Problem to solve:
Pick up the Kho vs CA case digest below and continue writing it from where it stops.

Document extract:
—————

Kho vs CA
FACTS:
In the case at bar, the petitioner applied for
the issuance of a preliminary injunctive order on the ground that she is
entitled to the use of the trademark on Chin Chun Su and its container based on
her copyright and patent over the same. The respondents, on the other hand,
alleged as their defense that Summerville is the exclusive and authorized
importer, re-packer and distributor of Chin Chun Su products manufactured by
Shun Yi Factory of Taiwan; that the said Taiwanese manufacturing company
authorized Summerville to register its trade name Chin Chun Su Medicated Cream
with the Philippine Patent Office and other appropriate governmental agencies
Issue: WON Petitioner has the right to support her claim for the exclusive use
of the subject trade name and its container.
HELD:
Trademark, copyright and patents are different intellectual
property rights that cannot be interchanged with one another. A trademark is
any visible sign capable of distinguishing the goods (trademark) or services
(service mark) of an enterprise and shall include a stamped or marked container
of goods. In
relation thereto, a trade name means the name or designation identifying or
distinguishing an enterprise. Meanwhile,
the scope of a copyright is confined to literary and artistic works which are
original intellectual creations in the literary and artistic domain protected
from the moment of their creation. Patentable inventions, on the other
hand, refer to any technical solution of a problem in any field of human
activity which is new, involves an inventive step and is industrially
applicable.

—————

Record extracts:

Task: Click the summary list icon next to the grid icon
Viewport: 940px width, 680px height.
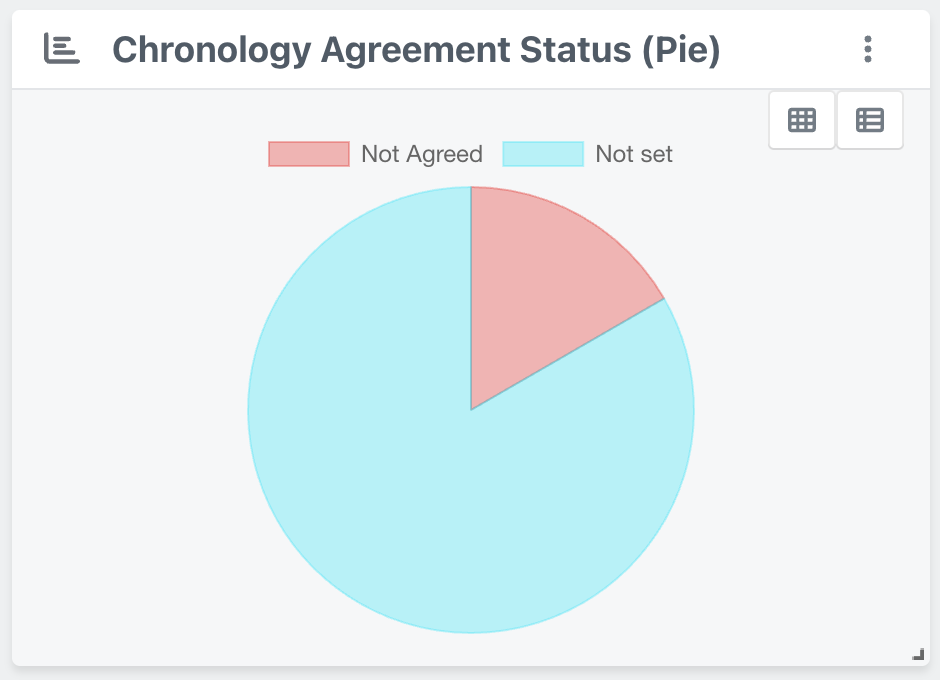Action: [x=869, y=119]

—————

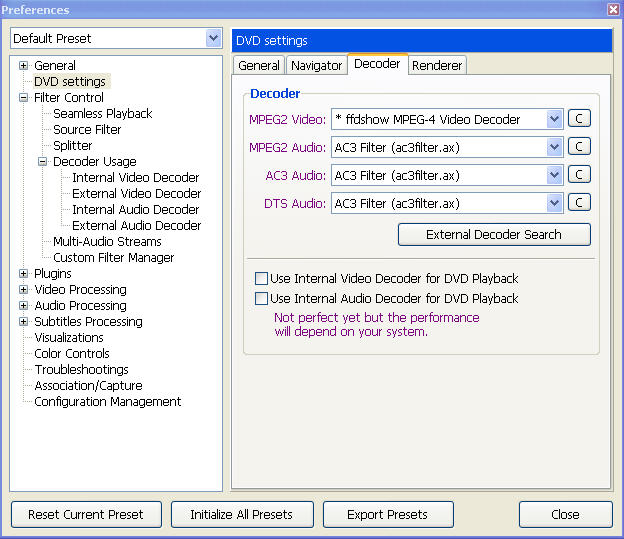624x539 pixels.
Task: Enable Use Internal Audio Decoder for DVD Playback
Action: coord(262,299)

—————

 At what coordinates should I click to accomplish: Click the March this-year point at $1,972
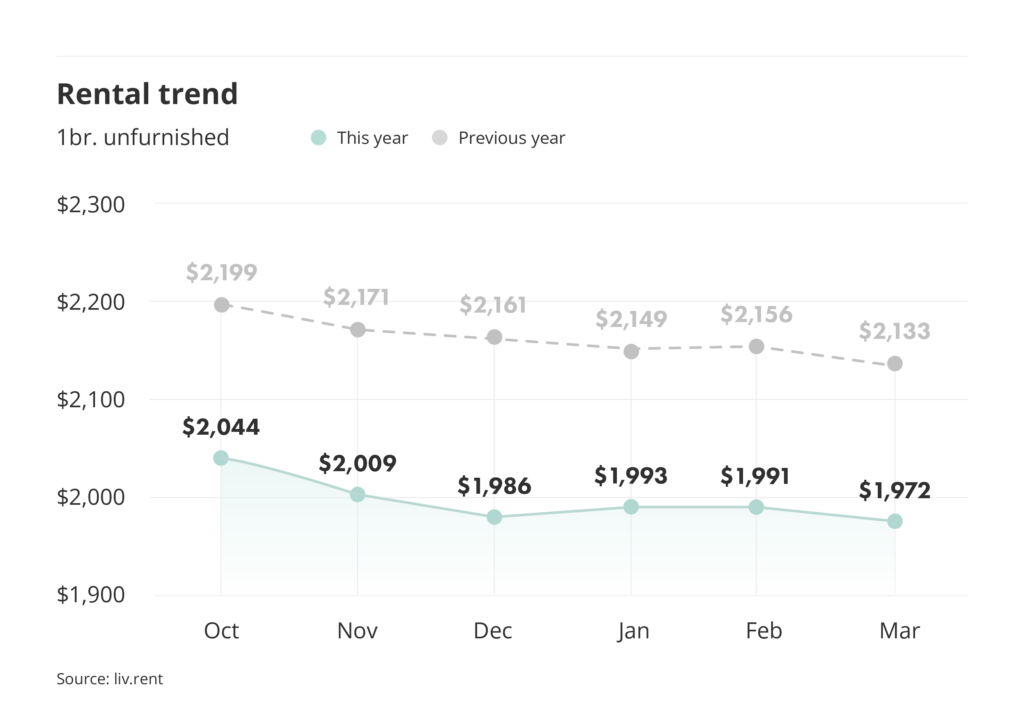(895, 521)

—————

Expected output:
Petitioner has no right to support her claim for the exclusive
use of the subject trade name and its container. The name and container of a
beauty cream product are proper subjects of a trademark inasmuch as the same
falls squarely within its definition. In order to be entitled to exclusively
use the same in the sale of the beauty cream product, the user must
sufficiently prove that she registered or used it before anybody else did. The
petitioner’s copyright and patent registration of the name and container would
not guarantee her the right to the exclusive use of the same for the reason
that they are not appropriate subjects of the said intellectual rights.
Consequently, a preliminary injunction order cannot be issued for the reason
that the petitioner has not proven that she has a clear right over the said
name and container to the exclusion of others, not having proven that she has
registered a trademark thereto or used the same before anyone did.